» **Aim of the task**:
Given the entries below, please return each one exactly.

⁂

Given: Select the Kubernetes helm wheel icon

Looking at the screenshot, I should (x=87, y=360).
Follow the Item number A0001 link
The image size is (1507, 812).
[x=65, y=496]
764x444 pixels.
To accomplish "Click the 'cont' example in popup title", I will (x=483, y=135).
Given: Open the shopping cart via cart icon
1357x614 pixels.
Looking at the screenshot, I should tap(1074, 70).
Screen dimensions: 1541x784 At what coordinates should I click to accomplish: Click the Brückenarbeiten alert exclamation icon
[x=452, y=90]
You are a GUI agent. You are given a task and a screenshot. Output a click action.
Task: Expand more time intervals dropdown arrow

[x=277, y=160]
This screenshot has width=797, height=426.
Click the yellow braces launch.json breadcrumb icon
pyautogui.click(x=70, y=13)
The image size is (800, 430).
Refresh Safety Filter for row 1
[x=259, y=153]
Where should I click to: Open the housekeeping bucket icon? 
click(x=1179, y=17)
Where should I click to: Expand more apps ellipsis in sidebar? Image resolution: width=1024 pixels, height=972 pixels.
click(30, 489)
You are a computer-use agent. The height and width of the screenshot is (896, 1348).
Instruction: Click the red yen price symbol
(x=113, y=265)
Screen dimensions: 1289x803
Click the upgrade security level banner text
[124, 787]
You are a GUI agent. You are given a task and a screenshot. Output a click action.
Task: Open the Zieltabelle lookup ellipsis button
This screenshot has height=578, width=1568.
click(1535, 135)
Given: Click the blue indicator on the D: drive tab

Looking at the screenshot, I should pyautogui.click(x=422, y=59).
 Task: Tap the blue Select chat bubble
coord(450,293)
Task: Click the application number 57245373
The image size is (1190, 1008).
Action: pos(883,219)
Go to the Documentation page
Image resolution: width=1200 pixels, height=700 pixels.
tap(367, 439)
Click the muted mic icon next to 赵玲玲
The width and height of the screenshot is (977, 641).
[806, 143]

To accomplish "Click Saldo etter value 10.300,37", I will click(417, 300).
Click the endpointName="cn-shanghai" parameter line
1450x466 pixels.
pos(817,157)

⁂

» **Exercise response**:
Given: Select the Kubernetes helm wheel icon

Looking at the screenshot, I should (x=87, y=360).
Follow the Item number A0001 link
The image size is (1507, 812).
[x=65, y=496]
764x444 pixels.
To accomplish "Click the 'cont' example in popup title", I will (x=483, y=135).
Given: Open the shopping cart via cart icon
1357x614 pixels.
Looking at the screenshot, I should tap(1074, 70).
Screen dimensions: 1541x784 At what coordinates should I click to accomplish: Click the Brückenarbeiten alert exclamation icon
[x=452, y=90]
You are a GUI agent. You are given a task and a screenshot. Output a click action.
Task: Expand more time intervals dropdown arrow

[x=277, y=160]
This screenshot has width=797, height=426.
Click the yellow braces launch.json breadcrumb icon
pyautogui.click(x=70, y=13)
The image size is (800, 430).
Refresh Safety Filter for row 1
[x=259, y=153]
Where should I click to: Open the housekeeping bucket icon? 
click(x=1179, y=17)
Where should I click to: Expand more apps ellipsis in sidebar? Image resolution: width=1024 pixels, height=972 pixels.
click(30, 489)
You are a computer-use agent. The height and width of the screenshot is (896, 1348).
Instruction: Click the red yen price symbol
(x=113, y=265)
Screen dimensions: 1289x803
Click the upgrade security level banner text
[124, 787]
You are a GUI agent. You are given a task and a screenshot. Output a click action.
Task: Open the Zieltabelle lookup ellipsis button
This screenshot has height=578, width=1568.
click(1535, 135)
Given: Click the blue indicator on the D: drive tab

Looking at the screenshot, I should pyautogui.click(x=422, y=59).
 Task: Tap the blue Select chat bubble
coord(450,293)
Task: Click the application number 57245373
The image size is (1190, 1008).
Action: pos(883,219)
Go to the Documentation page
Image resolution: width=1200 pixels, height=700 pixels.
tap(367, 439)
Click the muted mic icon next to 赵玲玲
The width and height of the screenshot is (977, 641).
[806, 143]

To accomplish "Click Saldo etter value 10.300,37", I will click(417, 300).
Click the endpointName="cn-shanghai" parameter line
1450x466 pixels.
pos(817,157)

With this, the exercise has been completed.